Sometimes the same old dinners can be jazzed up with something as simple as a new condiment. And sometimes that new condiment can be as simple as 5 easy ingredients.

Mangoes and avocados seem to be available year round, flown in from far flung, magical, tropical fruit producing lands. Though they can be pricey, they offer a little taste of something different when the local produce selection starts to become more and more slim and less colorful through the winter months.

Our daily cuisine has been all about ease lately. This month has been one of the busiest on record. Though I feel like I am always saying that, we have truly reached a new level of craze. I often have some slow-cooked, shredded pork or beef in the freezer, which I use to whip up easy tacos or nachos. Even frozen fish fillets or fish sticks taste good snuggled in a fresh tortilla. Add a can of black beans (doctored up with a little cumin and oregano), top with some shredded cheese or sour cream, and you have a decent meal.

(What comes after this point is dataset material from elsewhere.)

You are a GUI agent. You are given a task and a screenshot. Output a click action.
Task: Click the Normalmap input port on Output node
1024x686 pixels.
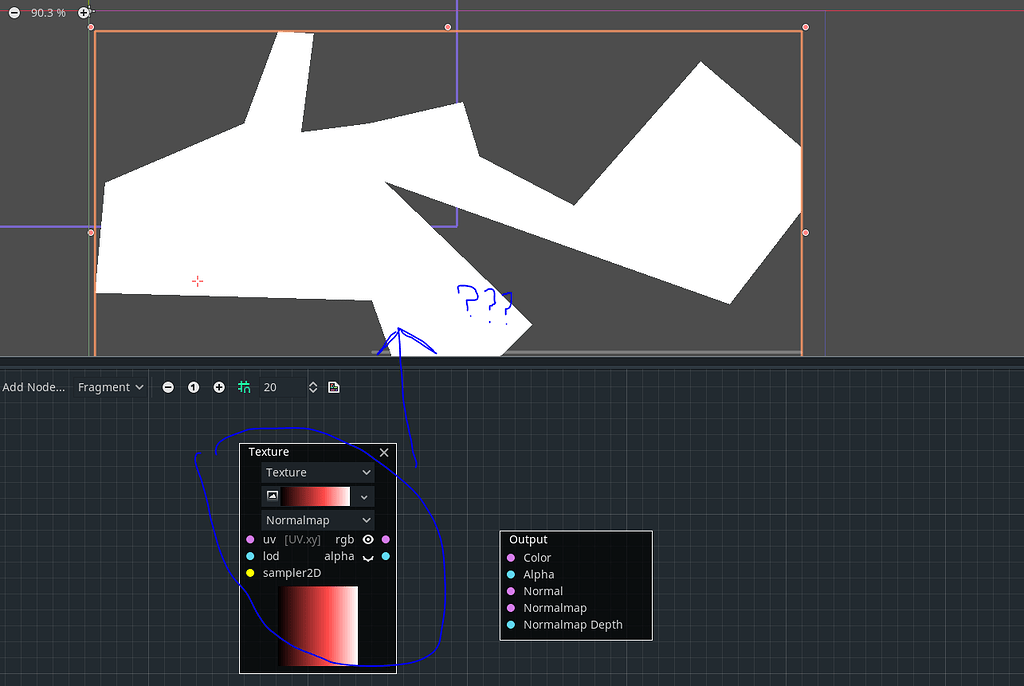[x=513, y=608]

If you want to take the easy, decent meal to the level of what I consider somewhat impressive weeknight fare, all you have to do is whip up this mango avocado salsa. Just five ingredients, that is all. (Okay, six if you count the salt)

A spoonful of this colorful salt-sweet blend will crown any taco elevating it to a new realm. Make plenty because you may want to eat it by the spoonful, or by the “chipful,” mounded high on a salted corn tortilla chip.

Mango Avocado Salsa

1 mango, peeled and cut into small chunks
1 avocado, peeled and cut into small chunks
1/2 cup of chopped red onion
Juice of 1 lime

Put mango, avocado, cilantro and red onion in a bowl and gently stir to combine. Squeeze juice over the mixture and sprinkle with salt to taste.